* TASK BRIEF *
Report each line of the listing below that contains the string "tile". Case counts.

[Data pulled from a collection]
########

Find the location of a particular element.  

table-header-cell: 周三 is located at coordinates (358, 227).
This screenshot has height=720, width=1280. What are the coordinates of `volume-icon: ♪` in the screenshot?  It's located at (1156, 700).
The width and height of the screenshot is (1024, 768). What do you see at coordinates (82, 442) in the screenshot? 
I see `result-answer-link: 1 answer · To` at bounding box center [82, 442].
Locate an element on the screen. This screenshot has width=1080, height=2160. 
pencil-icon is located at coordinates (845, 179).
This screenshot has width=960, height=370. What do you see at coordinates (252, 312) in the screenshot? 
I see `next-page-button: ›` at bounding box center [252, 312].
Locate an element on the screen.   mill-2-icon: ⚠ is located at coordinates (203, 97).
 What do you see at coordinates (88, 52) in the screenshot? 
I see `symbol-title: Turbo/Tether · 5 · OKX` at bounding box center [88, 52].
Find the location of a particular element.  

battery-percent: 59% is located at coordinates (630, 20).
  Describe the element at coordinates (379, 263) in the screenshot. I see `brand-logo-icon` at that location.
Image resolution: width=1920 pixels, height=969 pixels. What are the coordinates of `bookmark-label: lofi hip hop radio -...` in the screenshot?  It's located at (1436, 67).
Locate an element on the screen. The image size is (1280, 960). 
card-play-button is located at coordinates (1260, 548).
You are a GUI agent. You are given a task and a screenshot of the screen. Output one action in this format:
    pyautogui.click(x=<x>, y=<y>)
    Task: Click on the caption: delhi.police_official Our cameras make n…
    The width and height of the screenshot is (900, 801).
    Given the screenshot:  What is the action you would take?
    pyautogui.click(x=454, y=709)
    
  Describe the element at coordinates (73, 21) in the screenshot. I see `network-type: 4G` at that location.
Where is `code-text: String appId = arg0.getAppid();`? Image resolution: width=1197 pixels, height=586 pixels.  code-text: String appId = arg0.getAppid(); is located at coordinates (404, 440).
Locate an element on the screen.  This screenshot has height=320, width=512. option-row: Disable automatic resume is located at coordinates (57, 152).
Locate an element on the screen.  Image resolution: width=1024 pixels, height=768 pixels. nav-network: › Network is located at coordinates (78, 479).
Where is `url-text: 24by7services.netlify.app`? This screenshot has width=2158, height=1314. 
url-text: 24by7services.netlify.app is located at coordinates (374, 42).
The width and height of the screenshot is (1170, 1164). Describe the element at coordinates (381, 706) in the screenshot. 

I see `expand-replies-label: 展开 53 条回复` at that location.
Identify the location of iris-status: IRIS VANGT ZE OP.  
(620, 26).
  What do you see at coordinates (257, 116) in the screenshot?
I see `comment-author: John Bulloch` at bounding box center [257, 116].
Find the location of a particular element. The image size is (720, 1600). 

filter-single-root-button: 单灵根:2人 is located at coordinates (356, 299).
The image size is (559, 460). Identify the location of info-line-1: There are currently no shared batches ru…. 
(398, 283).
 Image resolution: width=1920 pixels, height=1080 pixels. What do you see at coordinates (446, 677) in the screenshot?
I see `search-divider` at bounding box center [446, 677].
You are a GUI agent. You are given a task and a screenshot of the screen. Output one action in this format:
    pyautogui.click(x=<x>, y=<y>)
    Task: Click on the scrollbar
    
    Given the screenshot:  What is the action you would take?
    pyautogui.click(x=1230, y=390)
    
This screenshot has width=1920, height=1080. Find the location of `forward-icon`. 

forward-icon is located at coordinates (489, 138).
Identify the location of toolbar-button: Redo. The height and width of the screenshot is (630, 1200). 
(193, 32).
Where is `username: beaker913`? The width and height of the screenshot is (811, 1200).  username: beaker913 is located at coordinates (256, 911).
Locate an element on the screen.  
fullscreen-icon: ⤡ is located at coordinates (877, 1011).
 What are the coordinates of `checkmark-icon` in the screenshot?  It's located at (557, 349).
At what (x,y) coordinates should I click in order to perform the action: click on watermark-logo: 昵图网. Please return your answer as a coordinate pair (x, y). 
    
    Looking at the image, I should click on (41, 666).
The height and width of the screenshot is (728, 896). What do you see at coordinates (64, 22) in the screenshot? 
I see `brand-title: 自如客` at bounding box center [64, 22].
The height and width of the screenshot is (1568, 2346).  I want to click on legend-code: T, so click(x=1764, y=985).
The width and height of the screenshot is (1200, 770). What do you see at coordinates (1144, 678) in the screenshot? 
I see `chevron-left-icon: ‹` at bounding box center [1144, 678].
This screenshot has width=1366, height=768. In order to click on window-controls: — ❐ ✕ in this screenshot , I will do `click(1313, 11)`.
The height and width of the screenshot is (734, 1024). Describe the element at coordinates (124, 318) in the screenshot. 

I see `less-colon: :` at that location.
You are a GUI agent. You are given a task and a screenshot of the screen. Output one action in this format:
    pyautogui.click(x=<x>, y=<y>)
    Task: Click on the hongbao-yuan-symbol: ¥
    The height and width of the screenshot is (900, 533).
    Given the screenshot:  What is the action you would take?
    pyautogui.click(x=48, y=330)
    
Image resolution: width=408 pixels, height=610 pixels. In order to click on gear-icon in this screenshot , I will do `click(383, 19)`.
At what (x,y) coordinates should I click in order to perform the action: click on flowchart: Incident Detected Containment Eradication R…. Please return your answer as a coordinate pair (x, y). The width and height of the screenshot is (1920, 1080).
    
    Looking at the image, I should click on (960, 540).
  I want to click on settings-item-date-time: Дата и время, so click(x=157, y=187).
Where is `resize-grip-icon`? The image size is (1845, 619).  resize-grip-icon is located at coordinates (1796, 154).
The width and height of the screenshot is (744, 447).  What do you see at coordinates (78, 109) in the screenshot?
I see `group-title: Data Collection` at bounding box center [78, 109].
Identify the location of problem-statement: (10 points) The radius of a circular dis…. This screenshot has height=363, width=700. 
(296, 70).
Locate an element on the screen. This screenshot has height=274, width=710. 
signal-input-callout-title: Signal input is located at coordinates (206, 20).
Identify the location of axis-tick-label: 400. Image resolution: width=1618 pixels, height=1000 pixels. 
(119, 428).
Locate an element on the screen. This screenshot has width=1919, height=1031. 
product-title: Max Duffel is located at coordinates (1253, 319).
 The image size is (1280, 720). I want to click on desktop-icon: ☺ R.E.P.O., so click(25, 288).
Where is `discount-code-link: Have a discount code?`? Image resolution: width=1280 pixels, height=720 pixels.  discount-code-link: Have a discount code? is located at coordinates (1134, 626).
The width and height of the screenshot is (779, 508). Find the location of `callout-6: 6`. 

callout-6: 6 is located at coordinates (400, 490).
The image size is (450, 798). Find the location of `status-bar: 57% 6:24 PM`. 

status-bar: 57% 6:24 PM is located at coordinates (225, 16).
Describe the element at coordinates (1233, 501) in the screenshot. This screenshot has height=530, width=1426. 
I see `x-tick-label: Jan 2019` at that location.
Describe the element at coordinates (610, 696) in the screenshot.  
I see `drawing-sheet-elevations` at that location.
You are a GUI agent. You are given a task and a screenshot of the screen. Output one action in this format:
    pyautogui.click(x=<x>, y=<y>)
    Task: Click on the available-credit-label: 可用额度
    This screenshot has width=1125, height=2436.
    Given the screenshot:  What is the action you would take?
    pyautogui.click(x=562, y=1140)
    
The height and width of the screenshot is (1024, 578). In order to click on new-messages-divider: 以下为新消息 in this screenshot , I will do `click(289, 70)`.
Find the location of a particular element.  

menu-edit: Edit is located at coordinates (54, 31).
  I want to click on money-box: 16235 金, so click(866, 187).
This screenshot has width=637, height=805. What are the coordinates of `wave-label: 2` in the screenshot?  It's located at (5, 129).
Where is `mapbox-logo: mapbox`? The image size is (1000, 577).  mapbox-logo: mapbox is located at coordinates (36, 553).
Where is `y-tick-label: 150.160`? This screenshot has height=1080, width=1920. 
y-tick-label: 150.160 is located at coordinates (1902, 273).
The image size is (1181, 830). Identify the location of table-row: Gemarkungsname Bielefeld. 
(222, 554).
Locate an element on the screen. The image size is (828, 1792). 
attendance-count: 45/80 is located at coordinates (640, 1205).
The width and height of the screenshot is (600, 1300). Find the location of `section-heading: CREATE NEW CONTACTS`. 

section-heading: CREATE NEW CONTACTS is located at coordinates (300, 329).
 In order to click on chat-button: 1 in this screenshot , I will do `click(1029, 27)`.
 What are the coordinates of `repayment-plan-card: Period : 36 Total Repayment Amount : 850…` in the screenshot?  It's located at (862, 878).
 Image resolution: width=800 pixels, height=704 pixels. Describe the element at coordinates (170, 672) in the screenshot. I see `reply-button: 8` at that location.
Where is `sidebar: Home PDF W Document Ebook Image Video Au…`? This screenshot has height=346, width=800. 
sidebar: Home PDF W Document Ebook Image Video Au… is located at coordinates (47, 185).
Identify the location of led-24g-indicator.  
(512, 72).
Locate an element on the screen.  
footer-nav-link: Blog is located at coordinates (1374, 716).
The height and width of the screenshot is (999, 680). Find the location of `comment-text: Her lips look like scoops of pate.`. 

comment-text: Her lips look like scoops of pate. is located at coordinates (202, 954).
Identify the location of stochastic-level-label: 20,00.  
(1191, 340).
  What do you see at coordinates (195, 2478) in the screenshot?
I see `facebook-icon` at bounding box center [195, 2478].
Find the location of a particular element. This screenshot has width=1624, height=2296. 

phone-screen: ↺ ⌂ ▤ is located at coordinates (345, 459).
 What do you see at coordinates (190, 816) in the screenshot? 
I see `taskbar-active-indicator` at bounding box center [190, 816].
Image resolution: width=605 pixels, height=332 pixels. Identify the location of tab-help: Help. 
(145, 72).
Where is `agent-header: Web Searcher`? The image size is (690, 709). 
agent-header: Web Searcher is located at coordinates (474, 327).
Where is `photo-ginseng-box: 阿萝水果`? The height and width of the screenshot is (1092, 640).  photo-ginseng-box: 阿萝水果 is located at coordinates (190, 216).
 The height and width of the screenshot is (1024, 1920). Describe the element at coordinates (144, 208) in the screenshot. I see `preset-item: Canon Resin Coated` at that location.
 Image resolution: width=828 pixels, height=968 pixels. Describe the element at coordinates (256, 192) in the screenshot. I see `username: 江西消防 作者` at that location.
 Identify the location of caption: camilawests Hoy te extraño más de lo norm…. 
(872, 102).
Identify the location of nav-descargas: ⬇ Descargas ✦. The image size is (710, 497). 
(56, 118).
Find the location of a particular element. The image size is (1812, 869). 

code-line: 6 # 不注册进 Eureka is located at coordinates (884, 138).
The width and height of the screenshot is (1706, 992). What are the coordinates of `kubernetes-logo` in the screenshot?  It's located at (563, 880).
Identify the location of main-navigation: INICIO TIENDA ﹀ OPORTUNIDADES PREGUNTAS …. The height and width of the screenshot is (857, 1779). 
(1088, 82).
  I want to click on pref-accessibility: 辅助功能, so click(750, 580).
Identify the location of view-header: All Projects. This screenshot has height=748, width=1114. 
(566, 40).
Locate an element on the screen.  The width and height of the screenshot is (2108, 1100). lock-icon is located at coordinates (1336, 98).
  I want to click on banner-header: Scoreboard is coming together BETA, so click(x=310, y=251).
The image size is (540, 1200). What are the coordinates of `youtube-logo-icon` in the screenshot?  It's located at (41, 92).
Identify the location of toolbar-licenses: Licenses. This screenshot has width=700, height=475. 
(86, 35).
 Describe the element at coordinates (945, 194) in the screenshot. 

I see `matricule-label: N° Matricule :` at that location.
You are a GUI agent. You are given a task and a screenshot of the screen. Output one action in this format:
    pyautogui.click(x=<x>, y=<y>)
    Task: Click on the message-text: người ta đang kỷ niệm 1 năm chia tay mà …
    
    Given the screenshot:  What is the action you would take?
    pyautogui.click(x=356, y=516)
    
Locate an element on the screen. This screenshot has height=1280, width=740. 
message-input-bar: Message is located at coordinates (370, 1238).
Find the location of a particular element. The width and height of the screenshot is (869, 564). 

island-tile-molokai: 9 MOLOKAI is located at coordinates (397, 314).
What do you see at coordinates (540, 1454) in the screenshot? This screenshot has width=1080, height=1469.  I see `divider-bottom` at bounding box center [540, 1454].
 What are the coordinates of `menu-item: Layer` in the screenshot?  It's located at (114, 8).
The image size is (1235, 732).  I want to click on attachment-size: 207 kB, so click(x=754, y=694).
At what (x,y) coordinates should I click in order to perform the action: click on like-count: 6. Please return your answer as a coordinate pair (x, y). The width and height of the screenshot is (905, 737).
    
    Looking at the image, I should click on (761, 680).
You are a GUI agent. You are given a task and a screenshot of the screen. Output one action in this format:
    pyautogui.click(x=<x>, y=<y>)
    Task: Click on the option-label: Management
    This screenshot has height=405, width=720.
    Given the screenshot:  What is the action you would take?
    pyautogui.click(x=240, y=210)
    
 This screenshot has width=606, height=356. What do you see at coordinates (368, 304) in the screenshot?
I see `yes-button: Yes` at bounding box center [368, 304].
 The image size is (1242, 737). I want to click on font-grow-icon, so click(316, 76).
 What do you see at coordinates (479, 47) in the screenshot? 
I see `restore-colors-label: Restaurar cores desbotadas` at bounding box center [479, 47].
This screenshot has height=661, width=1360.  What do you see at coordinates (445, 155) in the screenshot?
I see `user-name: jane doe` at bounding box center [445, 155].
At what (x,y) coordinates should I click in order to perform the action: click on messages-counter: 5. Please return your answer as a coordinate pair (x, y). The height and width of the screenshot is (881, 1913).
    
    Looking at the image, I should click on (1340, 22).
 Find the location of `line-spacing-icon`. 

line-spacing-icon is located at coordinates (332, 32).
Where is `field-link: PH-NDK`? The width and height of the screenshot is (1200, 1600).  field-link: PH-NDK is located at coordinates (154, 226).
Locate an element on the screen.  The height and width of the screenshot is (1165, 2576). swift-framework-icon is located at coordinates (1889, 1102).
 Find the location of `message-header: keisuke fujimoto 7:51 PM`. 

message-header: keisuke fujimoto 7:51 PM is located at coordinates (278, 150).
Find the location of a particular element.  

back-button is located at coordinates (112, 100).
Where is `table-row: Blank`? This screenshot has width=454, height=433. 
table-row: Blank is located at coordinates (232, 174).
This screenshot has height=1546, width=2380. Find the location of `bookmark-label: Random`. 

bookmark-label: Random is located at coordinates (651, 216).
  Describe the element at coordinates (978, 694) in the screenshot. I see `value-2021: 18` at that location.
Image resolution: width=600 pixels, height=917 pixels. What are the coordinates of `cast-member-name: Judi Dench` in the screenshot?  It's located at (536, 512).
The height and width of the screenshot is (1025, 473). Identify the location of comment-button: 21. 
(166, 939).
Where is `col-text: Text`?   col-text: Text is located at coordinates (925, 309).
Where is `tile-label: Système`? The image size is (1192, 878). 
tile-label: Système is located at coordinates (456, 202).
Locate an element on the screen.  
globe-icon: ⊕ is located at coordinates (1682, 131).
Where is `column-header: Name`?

########

* YOUR SOLUTION *
island-tile-molokai: 9 MOLOKAI is located at coordinates (397, 314).
Where is `tile-label: Système`? The image size is (1192, 878). 
tile-label: Système is located at coordinates (456, 202).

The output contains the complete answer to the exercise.